EXTRACTED RECORDS:
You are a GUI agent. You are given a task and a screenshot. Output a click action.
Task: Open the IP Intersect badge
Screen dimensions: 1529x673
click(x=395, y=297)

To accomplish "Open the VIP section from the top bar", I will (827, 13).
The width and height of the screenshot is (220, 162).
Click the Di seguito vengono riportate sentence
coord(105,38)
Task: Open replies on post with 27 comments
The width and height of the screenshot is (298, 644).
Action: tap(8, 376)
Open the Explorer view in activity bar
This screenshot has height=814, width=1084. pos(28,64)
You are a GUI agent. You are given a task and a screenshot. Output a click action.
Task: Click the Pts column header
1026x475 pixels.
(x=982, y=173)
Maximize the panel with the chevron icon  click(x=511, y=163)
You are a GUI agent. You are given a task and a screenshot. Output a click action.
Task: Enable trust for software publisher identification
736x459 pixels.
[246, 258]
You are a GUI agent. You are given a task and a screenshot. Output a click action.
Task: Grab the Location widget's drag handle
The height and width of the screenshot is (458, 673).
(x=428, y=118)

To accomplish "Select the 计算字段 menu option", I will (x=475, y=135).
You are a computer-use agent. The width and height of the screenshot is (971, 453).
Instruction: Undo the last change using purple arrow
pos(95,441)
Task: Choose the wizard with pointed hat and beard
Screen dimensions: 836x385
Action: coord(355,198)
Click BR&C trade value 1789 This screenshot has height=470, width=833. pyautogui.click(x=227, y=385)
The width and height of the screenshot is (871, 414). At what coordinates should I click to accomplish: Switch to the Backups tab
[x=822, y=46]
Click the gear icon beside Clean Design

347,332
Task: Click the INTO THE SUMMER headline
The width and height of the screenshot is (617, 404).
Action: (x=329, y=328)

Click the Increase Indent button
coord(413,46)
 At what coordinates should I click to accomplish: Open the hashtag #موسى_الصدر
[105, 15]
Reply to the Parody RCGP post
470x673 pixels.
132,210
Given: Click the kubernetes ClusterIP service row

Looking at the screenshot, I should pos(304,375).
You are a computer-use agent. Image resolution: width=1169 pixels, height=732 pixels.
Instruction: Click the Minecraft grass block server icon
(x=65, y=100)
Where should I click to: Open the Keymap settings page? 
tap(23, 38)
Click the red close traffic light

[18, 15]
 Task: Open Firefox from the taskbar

WHAT TO PRODUCE:
Only the last part of the entries above is needed: please copy the line with "Click the Increase Indent button" and each line after it exactly.

RESPONSE TO THE TASK:
Click the Increase Indent button
coord(413,46)
 At what coordinates should I click to accomplish: Open the hashtag #موسى_الصدر
[105, 15]
Reply to the Parody RCGP post
470x673 pixels.
132,210
Given: Click the kubernetes ClusterIP service row

Looking at the screenshot, I should pos(304,375).
You are a computer-use agent. Image resolution: width=1169 pixels, height=732 pixels.
Instruction: Click the Minecraft grass block server icon
(x=65, y=100)
Where should I click to: Open the Keymap settings page? 
tap(23, 38)
Click the red close traffic light

[18, 15]
 Task: Open Firefox from the taskbar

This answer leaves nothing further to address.